Harassing North Africa’s journalists
In a region where journalism is sorely tested by the manifest desire of its leaders to control the media and prosecute journalists who investigate corruption or cover protests and popular uprisings, Tunisia is an exception. The only country in North Africa to pursue a transition to democracy after the Arab Spring uprisings, it has jumped 25 places in the 2019 World Press Freedom Index, from 97th to 72nd position.
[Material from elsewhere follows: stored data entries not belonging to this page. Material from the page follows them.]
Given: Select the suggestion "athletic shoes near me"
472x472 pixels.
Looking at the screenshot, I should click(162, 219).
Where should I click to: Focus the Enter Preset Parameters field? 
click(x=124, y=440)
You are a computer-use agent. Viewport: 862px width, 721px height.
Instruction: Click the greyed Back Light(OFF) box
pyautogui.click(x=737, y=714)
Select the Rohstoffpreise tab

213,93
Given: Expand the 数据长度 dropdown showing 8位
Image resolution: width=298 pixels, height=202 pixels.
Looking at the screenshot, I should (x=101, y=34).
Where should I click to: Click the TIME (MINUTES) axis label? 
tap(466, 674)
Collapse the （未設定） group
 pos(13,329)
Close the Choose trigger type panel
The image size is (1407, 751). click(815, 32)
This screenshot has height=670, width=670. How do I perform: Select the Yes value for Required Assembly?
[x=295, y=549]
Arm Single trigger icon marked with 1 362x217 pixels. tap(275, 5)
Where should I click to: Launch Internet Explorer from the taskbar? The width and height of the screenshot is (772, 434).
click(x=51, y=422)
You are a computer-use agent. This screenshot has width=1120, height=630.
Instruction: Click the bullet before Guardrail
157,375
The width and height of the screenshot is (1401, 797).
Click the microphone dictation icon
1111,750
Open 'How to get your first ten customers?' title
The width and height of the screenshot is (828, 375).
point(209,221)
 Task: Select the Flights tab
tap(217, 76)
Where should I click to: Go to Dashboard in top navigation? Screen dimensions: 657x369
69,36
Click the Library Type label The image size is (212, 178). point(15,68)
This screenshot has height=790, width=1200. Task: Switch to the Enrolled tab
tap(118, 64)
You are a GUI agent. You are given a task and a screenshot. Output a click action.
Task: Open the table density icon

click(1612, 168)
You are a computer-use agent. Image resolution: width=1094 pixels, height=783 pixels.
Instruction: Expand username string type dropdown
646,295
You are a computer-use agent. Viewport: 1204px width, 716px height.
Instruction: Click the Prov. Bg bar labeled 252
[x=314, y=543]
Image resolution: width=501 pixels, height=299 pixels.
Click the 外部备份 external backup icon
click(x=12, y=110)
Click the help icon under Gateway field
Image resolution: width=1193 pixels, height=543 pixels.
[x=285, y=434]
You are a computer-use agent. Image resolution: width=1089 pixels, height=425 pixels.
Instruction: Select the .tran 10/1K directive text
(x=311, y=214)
This remarkable progress is due mainly to a significant decrease in the number of abuses against journalists and media. Tunisia’s commitment to democratization was also manifested in its participation in the Information and Democracy initiative that RSF launched during the 2018 Paris Peace Forum. Several challenges must now be addressed to continue consolidating Tunisia’s young democracy. The most immediate one is the launch in 2019 of the new broadcast media regulator, the ICA, in accordance with international standards on the freedom to inform.
Elsewhere in the region, media editors and publishers are increasingly the targets of prosecutions. In Morocco (135th), two lengthy trials are indicative of a clear desire by the state to keep the media under pressure. Ali Anouzla, the editor of the Lakome2 news website, and Maati Monjib, the president of the Moroccan Association for Investigative Journalism (AMJI), have to invest time and effort in defending themselves against charges of “condoning terrorism,” “inciting terrorist acts” and “endangering state security” although all they did was their job as journalists. The proceedings against Anouzla began more than five years ago, those against Monjib nearly four years ago.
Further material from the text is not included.